In the present invention, Hydroxypropyl B-Cyclodextrin Endotoxin is used as being suitable for
pharmaceutical use. It is a water soluble, free flowing, white odourless powder., In addition to
increase the solubility, the stability of the paracetamol compound can be enhanced and the
volatility can be reduced. Hydroxypropyl B-Cyclodextrin Endotoxin is chemically stable and does
not contribute significantly to viscosity until very high concentrations. It is non- mutagenic. The
main advantage of Hydroxypropyl B-Cyclodextrin Endotoxin (HPBCD) is the increased solubility
of the complexes. HPBCD is used for solubilization and stabilization of paracetamol by
complexing with HPBCD, the paracetamol interacts with cavity of the HPBCD to become
entrapped. The outer surface of the HPBCD is very hydrophilic and interacts well with water to
carry the paracetamol into solution. It can easily increase the permeability of paracetamol.
The main major Advantages of the invention is following
- It's Easy and very convenient way for ready administration -This combination has better bio-availability rate.
- This combination has highly stability.
- In the efficacy point of view it has Better efficacy.
- Due to above reasons it has Better tolerability.

CLAIMS. We claim,
1. A synergistic combined Pharmaceutical composition comprises of an active antipyretic and analgesic which is paracetamol and other pharmaceutical excipeients for example glycofurol, hydroxylpropylbetadextrin thereof.
2. A synergistic combined Pharmaceutical composition is claimed as claim 1 wherein said it provides a pharmaceutical composition comprising an active antipyretic and analgesic Compound 1, wherein the composition comprises in various concentration.
3. A synergistic combined Pharmaceutical composition is claimed as claim 1 wherein said Hydroxypropyl B-Cyclodextrin Endotoxin (HPBCD) is the increased solubility of the complexes. HPBCD is used for solubilization and stabilization of paracetamol by complexing with HPBCD, the paracetamol interacts with cavity of the HPBCD to become entrapped. The outer surface of the HPBCD is very hydrophilic and interacts well with water to carry the paracetamol into solution. It can easily increase the permeability of paracetamol.
4. A synergistic combined pharmaceutical composition is claimed as claim 1 wherein said Glycofurol does not cause irritation when applied as a dilute solution. Toxicity Profiles are comprehensive, yet concise, monographs on the hazard potential of individual chemicals..

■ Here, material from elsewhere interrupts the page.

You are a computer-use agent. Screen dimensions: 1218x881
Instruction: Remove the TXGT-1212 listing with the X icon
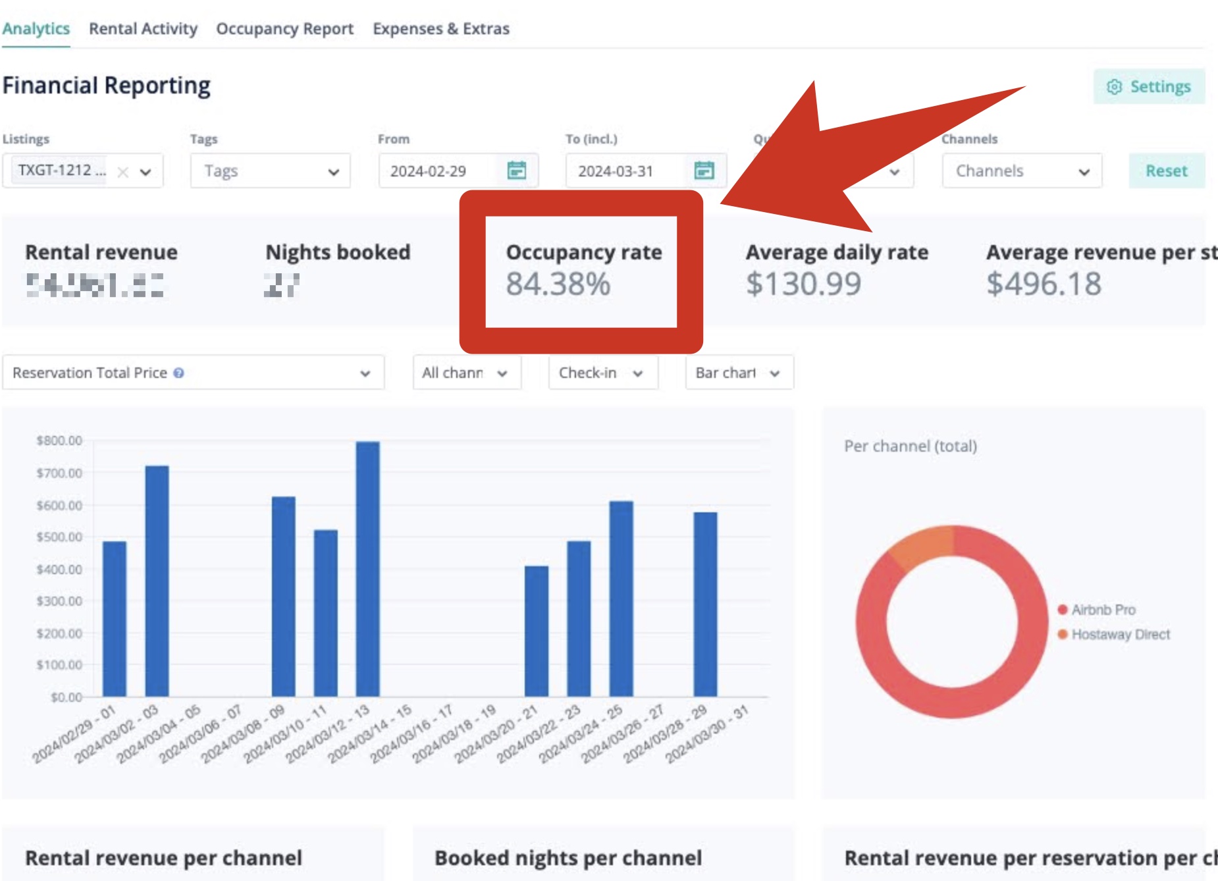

5. A synergistic combined Pharmaceutical composition is claimed as claim 1 wherein said it provides a novel combination as a liquid pharmaceutical formulation of paracetamol that is stable for a prolonged period without having the drawbacks.
6. A synergistic combined Pharmaceutical composition is claimed as claim 1 wherein said it act as an antioxidant and makes it possible to dispense with the strong or toxic antioxidants described for the prior-art stabilized solutions of paracetamol.

7. A synergistic combined Pharmaceutical composition is claimed as claim 1 wherein said the formulation of the invention has excellent stability at room temperature
8. A synergistic combined Pharmaceutical composition is claimed as claim 1 wherein said when taken at the recommended dosage, there are virtually no side-effects.
9. A synergistic combined Pharmaceutical composition is claimed as claim 1 wherein said this combination is suitable for immediate consumption or for dissolving in water before consumption. It is suitable for all age groups including the very young for whom it may be used following immunization procedures.
10. A synergistic combined Pharmaceutical composition is claimed as claim 1 wherein said the pharmaceutical compositions of the present invention can be processed into Parenteral and oral form, inhaler, nebulizer thereof.